The applicant, the Department of Defence ("the Department"), has not questioned its primary obligation to compensate Ms Fox for her injury, it has challenged the nature and extent of an appropriate rehabilitation program for her. The Department recognised that it has an obligation - no doubt because Ms Fox is now unable to continue with her career in the Army - to make arrangements for the provision of a rehabilitation program for her: sub-s 37(1) of the Safety, Rehabilitation and Compensation Act 1988 (Cth) ("the SRC Act"). But the parties have failed to agree on the appropriate program. The Department considered that training for clerical duties would be sufficient to meet its obligations; Ms Fox, however, wanted to undertake a three-year university course, majoring in Psychology.
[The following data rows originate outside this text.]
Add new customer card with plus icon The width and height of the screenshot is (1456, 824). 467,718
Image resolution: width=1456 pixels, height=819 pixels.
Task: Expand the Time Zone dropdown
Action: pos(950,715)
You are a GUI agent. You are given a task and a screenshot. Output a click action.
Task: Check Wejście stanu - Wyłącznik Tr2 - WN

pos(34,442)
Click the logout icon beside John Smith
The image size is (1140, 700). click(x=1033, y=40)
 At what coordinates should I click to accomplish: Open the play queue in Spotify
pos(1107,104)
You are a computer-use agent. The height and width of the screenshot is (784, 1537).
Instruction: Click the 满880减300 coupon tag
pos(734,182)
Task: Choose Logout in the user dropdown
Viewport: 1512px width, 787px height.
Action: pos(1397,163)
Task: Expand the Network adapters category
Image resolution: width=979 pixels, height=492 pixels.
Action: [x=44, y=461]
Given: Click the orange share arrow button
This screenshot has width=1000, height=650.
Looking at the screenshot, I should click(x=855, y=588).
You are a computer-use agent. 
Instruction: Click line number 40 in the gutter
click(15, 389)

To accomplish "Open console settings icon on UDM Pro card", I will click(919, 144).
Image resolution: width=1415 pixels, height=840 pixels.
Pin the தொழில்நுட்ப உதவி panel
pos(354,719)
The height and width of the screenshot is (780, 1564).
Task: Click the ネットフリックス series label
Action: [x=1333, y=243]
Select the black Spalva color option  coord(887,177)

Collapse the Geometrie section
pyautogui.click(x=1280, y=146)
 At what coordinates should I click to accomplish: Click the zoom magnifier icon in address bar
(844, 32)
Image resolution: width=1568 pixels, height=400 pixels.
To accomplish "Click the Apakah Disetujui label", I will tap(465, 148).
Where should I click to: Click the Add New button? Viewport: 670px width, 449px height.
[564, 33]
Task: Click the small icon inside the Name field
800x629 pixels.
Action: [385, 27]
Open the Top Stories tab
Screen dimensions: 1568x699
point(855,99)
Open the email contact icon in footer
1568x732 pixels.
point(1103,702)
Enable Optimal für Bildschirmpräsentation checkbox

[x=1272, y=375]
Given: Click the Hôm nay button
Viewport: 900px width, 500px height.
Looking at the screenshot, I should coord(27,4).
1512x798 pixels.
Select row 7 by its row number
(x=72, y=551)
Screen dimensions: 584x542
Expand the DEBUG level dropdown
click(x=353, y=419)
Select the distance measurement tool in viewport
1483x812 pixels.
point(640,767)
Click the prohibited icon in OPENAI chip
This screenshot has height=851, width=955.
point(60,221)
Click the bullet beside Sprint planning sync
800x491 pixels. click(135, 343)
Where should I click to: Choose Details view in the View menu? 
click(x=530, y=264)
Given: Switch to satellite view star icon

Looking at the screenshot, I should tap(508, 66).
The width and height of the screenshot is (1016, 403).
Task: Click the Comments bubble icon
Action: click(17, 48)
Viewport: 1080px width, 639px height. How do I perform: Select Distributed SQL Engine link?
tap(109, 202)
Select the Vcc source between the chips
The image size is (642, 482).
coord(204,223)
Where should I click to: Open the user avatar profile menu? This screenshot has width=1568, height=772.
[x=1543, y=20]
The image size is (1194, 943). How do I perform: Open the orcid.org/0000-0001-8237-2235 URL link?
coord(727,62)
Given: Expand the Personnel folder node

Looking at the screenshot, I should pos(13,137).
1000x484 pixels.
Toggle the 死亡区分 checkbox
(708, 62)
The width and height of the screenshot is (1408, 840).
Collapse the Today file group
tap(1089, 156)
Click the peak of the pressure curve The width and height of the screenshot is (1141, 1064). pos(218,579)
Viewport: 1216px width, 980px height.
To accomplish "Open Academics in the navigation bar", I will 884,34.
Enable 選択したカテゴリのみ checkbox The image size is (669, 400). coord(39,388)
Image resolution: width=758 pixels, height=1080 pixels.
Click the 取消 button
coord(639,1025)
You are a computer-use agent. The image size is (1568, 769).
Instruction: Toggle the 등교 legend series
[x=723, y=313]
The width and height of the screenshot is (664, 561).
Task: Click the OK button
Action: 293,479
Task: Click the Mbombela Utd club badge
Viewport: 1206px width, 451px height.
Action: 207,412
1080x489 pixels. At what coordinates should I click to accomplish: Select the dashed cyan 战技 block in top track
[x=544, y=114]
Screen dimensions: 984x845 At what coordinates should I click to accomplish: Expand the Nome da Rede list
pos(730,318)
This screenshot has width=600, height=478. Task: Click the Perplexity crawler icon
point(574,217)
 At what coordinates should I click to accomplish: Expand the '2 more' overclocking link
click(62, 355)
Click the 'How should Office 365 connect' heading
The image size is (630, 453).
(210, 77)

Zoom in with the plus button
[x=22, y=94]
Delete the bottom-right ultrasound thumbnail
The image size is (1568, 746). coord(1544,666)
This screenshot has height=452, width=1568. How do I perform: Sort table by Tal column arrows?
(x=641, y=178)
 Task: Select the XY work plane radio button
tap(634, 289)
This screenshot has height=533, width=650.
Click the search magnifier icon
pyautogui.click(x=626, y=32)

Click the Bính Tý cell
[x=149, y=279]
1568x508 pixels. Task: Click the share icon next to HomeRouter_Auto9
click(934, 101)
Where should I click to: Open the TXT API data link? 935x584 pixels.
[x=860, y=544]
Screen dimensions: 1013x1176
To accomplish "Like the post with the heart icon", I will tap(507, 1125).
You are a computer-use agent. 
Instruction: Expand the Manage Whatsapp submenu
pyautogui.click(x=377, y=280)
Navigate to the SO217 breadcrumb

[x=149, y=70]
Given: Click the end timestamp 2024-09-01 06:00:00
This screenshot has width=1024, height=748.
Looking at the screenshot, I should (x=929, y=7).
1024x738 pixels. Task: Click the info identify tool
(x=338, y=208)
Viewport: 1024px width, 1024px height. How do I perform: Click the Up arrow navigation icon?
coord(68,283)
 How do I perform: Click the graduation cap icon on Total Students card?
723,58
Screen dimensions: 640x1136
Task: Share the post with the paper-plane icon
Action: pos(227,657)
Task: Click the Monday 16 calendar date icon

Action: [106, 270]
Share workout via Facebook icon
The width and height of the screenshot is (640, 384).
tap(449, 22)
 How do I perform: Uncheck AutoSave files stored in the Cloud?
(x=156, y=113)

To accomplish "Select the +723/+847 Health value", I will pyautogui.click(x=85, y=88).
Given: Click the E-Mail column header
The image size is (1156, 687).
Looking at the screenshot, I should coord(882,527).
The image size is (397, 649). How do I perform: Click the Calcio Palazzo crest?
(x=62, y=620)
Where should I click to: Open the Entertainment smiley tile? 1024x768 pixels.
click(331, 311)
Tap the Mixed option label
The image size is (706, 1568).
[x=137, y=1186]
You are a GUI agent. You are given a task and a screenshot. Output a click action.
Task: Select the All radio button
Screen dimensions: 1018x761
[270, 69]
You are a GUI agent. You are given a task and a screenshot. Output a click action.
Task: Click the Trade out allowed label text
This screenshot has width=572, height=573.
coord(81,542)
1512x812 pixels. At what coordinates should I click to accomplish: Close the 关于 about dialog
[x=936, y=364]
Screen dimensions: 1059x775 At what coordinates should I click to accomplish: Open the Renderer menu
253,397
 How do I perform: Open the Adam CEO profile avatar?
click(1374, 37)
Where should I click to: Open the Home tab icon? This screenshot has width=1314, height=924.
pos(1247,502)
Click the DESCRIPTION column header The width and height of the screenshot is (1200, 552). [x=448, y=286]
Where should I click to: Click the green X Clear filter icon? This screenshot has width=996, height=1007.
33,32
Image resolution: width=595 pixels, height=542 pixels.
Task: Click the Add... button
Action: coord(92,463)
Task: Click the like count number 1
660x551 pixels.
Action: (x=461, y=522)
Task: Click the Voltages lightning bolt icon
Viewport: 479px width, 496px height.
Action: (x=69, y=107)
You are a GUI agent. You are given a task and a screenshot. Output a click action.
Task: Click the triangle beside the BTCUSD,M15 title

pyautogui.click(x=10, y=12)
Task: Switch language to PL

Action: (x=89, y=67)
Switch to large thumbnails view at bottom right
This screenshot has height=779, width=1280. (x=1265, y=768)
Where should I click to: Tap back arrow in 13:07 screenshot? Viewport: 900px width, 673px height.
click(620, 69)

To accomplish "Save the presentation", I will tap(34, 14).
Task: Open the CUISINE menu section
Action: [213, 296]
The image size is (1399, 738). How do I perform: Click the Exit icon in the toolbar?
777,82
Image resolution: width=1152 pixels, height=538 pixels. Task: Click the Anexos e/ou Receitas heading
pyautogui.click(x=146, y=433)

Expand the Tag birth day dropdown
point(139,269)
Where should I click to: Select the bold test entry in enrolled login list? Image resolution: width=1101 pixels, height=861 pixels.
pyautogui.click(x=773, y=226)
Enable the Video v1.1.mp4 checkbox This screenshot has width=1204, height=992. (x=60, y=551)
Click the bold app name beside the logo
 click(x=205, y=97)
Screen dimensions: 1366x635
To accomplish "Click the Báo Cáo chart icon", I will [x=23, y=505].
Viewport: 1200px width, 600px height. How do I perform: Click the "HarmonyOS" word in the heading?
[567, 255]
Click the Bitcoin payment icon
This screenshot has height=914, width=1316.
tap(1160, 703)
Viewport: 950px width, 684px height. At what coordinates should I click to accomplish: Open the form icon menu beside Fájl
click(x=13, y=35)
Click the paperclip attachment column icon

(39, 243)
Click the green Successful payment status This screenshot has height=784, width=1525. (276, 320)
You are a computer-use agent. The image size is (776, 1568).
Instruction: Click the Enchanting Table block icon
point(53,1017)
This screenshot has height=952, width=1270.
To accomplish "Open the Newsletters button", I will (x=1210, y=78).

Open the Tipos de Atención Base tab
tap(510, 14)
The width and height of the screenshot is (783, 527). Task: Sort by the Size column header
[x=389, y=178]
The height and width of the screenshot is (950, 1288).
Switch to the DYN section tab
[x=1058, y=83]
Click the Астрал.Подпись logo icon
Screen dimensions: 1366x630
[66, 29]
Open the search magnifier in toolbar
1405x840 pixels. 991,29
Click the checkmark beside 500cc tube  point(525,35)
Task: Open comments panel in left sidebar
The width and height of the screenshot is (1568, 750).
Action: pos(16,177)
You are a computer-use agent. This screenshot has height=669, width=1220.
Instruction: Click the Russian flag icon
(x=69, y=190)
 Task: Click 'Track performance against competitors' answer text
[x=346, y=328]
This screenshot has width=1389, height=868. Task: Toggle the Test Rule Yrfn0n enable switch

Assessments of Ms Fox by Mr Hallett and Ms Sheppard, psychologists with Sheppard Consulting Psychologists, and by Dr Kutlaca, a psychiatrist, all favoured Ms Fox. The assessments that were made by Mr Hallett and Ms Sheppard in January and July 1994 respectively were contained in written reports as required by s 36 of the SRC Act. The provisions of that section that are presently relevant are as follows:-
"s 36(1) Where an employee suffers an injury resulting in an incapacity for work or an impairment, the rehabilitation authority may at any time, and shall on the written request of the employee, arrange for the assessment of the employee's capability of undertaking a rehabilitation program.
(2) ...
(3) The rehabilitation authority may require the employee to undergo an examination by the person or panel of persons making the assessment.
(4) ...
(5) ...
(6) ...
(7) ...
(8) Where an examination is carried out, the person or persons who carried out the examination shall give to the rehabilitation authority a written assessment of the employee's capability of undertaking a rehabilitation program, specifying, where appropriate, the kind of program which he or she is capable of undertaking and containing any other information relating to the provision of a rehabilitation program for the employee that the rehabilitation authority may require."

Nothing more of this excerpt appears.